Оно бы лучше скотинку чёренькую по времени назирать, чем по памяти, да кто ж знал? И назирать было чего. Ласка, кликуша хуторская, смирела пред ней; Потап на живость характера бил, хлюст разлапый; Уважай на спину не падал, ползун лизучий, бодрился; Сявый, тот её обходил, и Калуга всегда промеж ними тёрлась; Замполита на выпряге предметь от неё подале; Рябко, как в авторитет вошёл, всех-от продправлял маненько, окромя её. А Пардон муругий, тот жалел её за родную душу: как без дела, так близочко топчется и мышкует иде-сь рядом, и спит сбоку, а это перво-наперво: с кем собака греется, он и есть ближний. А то возвели напраслину: суке, мол, всё одно, абы кобель. Какая сука, какой кобель. Никифор с ними полвека прожил день в день, повидал: у любого свой разбор, кто кому подходит, тот тому и родство. К ней-от поваживались и Сигнал, и Борзик, и Спектор с Ветерком, а остался один Пардон.

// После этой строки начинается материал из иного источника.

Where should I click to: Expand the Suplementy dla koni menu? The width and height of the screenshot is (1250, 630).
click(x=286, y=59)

Глянул он на неё тах-та в день ясный, вёдренный и одурел: не собака перед ним, а девка на выданье, королевна-свет-барыня; на ногах белы носки, на руках рукавички по локоть по самый, на спине тёмна ночь, а на груди уже утро. Как зашлось-от сердце у Никифора; как зажмурились глаза от красы дивной, нестерпимой; как душа воспрянула да мало не вырвалась, кабы комом в глотке не зацепилась, — не стало чем дышать. Взор смелый; шея, — птицу-лебедь видал? — такая-от; спина гибкая; в груди порода; хвост пышный наотмах кинут: вона я какова удалась, робята, красуйся на меня, кто хошь!

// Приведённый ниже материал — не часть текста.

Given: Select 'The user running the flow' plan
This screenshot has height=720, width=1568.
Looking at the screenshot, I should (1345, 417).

Проморгался Никифор, дыханье управил, стал соображать. Туточка пришла ему красота иная, давешняя: речка лазоревая, берега лесом рисованы, вода, как скло, а по воде облака, а в облаках рыба плавает и голова маненько кружится. Никифор тогда молодой был, с Кулиной гулял, мечтанья у него были разные и полна голова цветов, вот ему и запало на память — речка. Название только забыл. Красивое, а забыл. А тут — на тебе! — выскочило: Асача. Схватил его бегом Никифор, как в охапку, а чтоб оно не вырвалось, крикнул, сколь духу было: «Асача!» и подождал, пока оно по лесу не раскликнулось дальними голосами. Потом собаке сказал, но тихо: «Асача!» — нарёк, стало. И ещё позвал он её тах-та, а голос у него тёплой волной перебивался и сердце на нитке зависло, как в небе жаворонок: вот-вот упадёт, вот-вот оборвётся.

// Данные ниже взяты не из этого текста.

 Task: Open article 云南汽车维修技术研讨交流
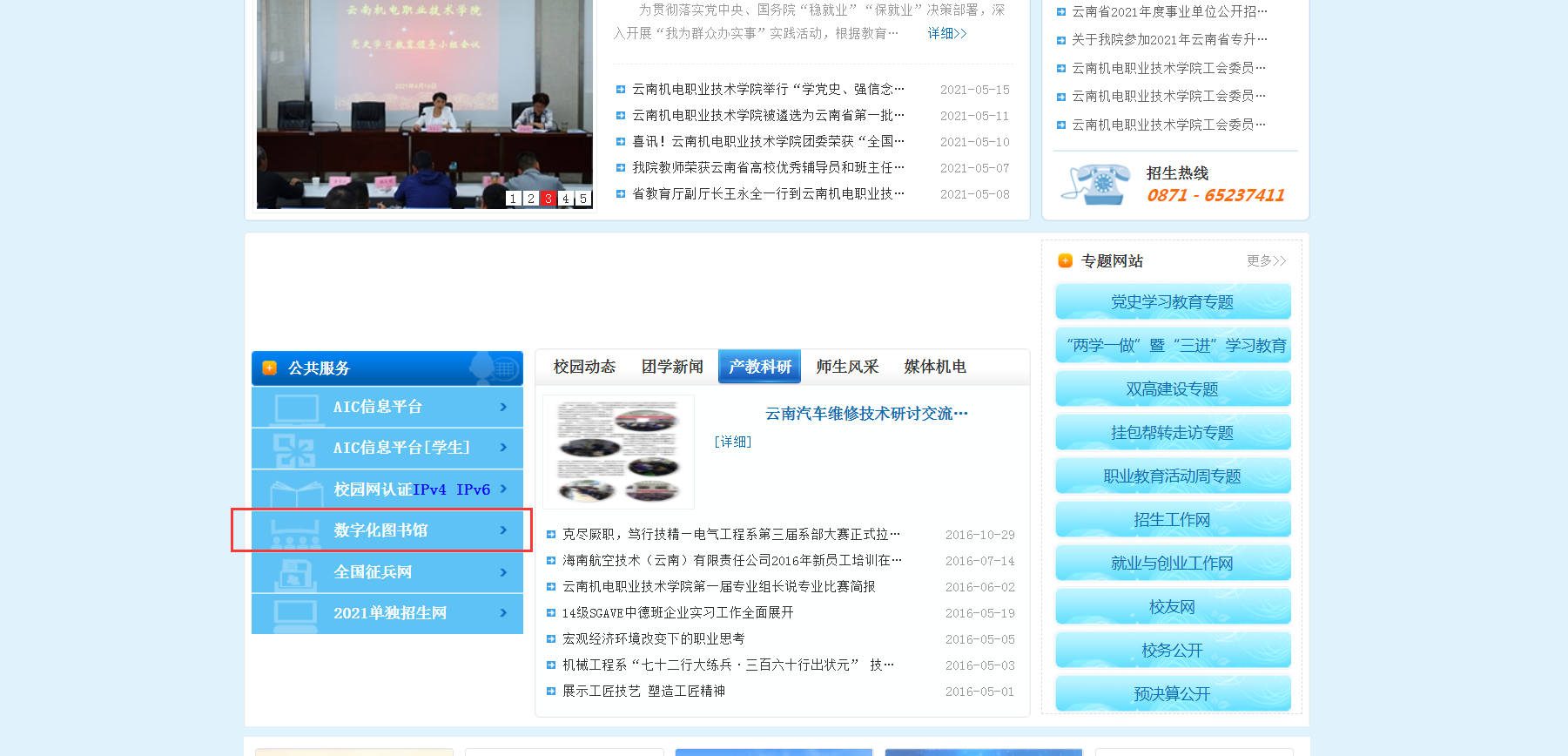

И стала упряжка сполна. Вот оне какие и всяк на своем месте: попереди Рябко, а за ним парами Тхор с Пардоном, Борзик с Ветерком, Сявый с Калугой, Сигнал с Лаской, Спектор с Мадамом, Шлёндра с Фортом, Потап с Уважаем, Асача с Замполитом. Справа на них простая: шлейка на шею ладится и под грудки перехват — супонькой выходит, да поперёк спины подпруга, а от упряжи постромка к санному потягу и получается, вроде собака в штаны передними ногами заступила. Надеть собакам штаны умеет один Никифор, потому — упряжку застегнуть надо, а скинуть упряжную оброть умела ещё Асача и скидывала. Чего она робила и как, Никифор не предметил, думал, это он сам её растого, рассупонил, только память отшибло.
Может, оно и лучше. Ежели б он всё до разу видал, да одно к другому повязал, невесть чего было б. Как-никак, а Никифор над ними властя. А властя нашие претикословья не терпят и закон у них один: «Я сказал и — всё!» Терпеть собаку умней себя — четвёртая жуткость.